The WVURDL is certified by the Clinical Laboratory Improvement Amendments, meaning it meets and exceeds federal industry standards for lab testing. The DHHR’s Office of Laboratory Services is specifically involved with the partnership.
“Aggressive testing of West Virginia citizens is a cornerstone of our strategy for controlling COVID-19 spread in the state,” said Dr. Clay Marsh, WVU Health Sciences vice president and executive dean and coronavirus czar for West Virginia. “To control spread, we need to identify the five to 10% of people that spread COVID-19 to 80% of others. The best investment in safe schools for teachers, staff and students is controlling the rate of COVID-19 spread in each community. The WVURDL is an example of leveraging the talent of research-focused land-grant universities addressing critical problems of states and allows West Virginia to greatly expand testing capacity.”
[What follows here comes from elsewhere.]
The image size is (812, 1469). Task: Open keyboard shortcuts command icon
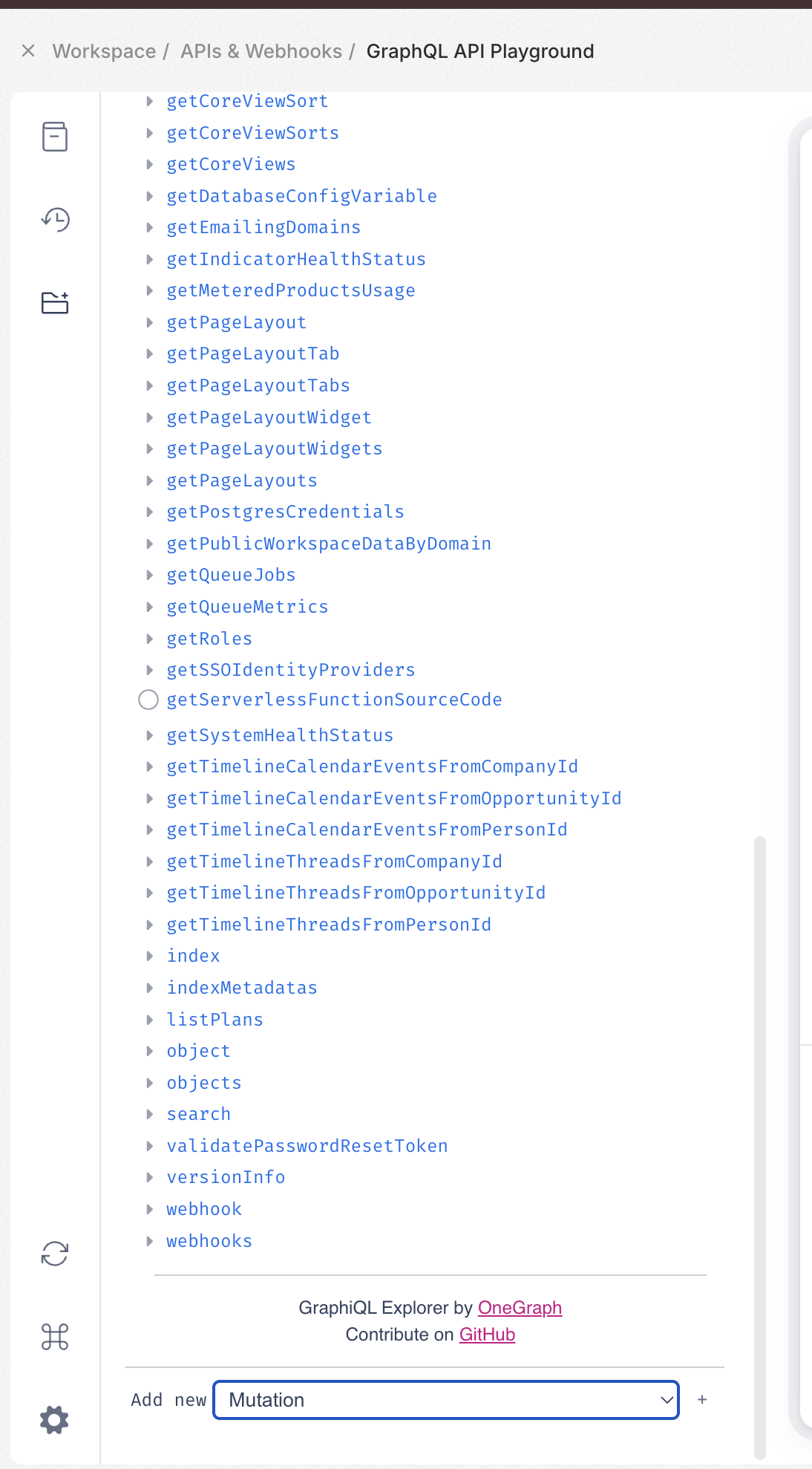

‘It’s more than just a test kit’
The collaboration between WVU scientists and laboratory medicine specialists began when the DHHR reached out to university leaders to provide alternative testing methods that could augment the state laboratories’ testing capacity.
“The problem in the beginning was that there were a limited number of companies doing testing,” Perrotta said. “We struggled because you needed more than just a test kit. You couldn’t collect samples without swabs and media to store the sample, or run the tests without pipette tips.”
The research team, comprised of doctorate-level faculty and technical staff who are virology experts, was led by Dr. Laura Gibson, senior associate vice president of WVU Health Sciences Office for Research and Graduate Education. Gibson was instrumental in finding laboratory space at the Health Sciences for the WVURDL and coordinating all of the research activities related to COVID-19.
Perrotta leads the laboratory medicine team, which includes medical and doctoral faculty, laboratory technologists and administrative staff.
“What we are doing in the WVURDL is different than hospital laboratories,” Perrotta said. “Here, we started from scratch and built these tests using equipment and supplies more commonly used by research teams. Even the swabs were produced at WVU under the direction of Gene Cilento and the team at the WVU Innovation Hub.”
There are two main types of diagnostic tests that currently detect SARS-CoV-2: A molecular test, such as a Polymerase Chain Reaction test, that detects the virus’ genetic material; and an antigen test that can detect proteins on the surface of a virus. The WVURDL is focusing on PCR tests, but research teams are exploring antigen tests as an alternative to PCR.
Not only will the WVURDL provide quicker results, it will reduce costs to the state as it can process tests more inexpensively than commercial laboratories.
The lab can process between 500 and 700 tests daily, with an eye on 1,000 as an end target, Perrotta said. New automation equipment has arrived and this high-tech robotic system is currently being used to speed up the process even more.
“Combining that with the capabilities we have across the state — such as the testing lab in Charleston and many hospitals — we can exceed testing more than 10,000 samples a day in the state,” he said.
This increased capacity will lend itself to any potential future outbreaks and resurgence of the virus, such as those already seen in high-risk environments like nursing homes and prisons.
The DHHR is providing the necessary funding for the lab under a cooperative agreement with the Centers for Disease Control and Prevention.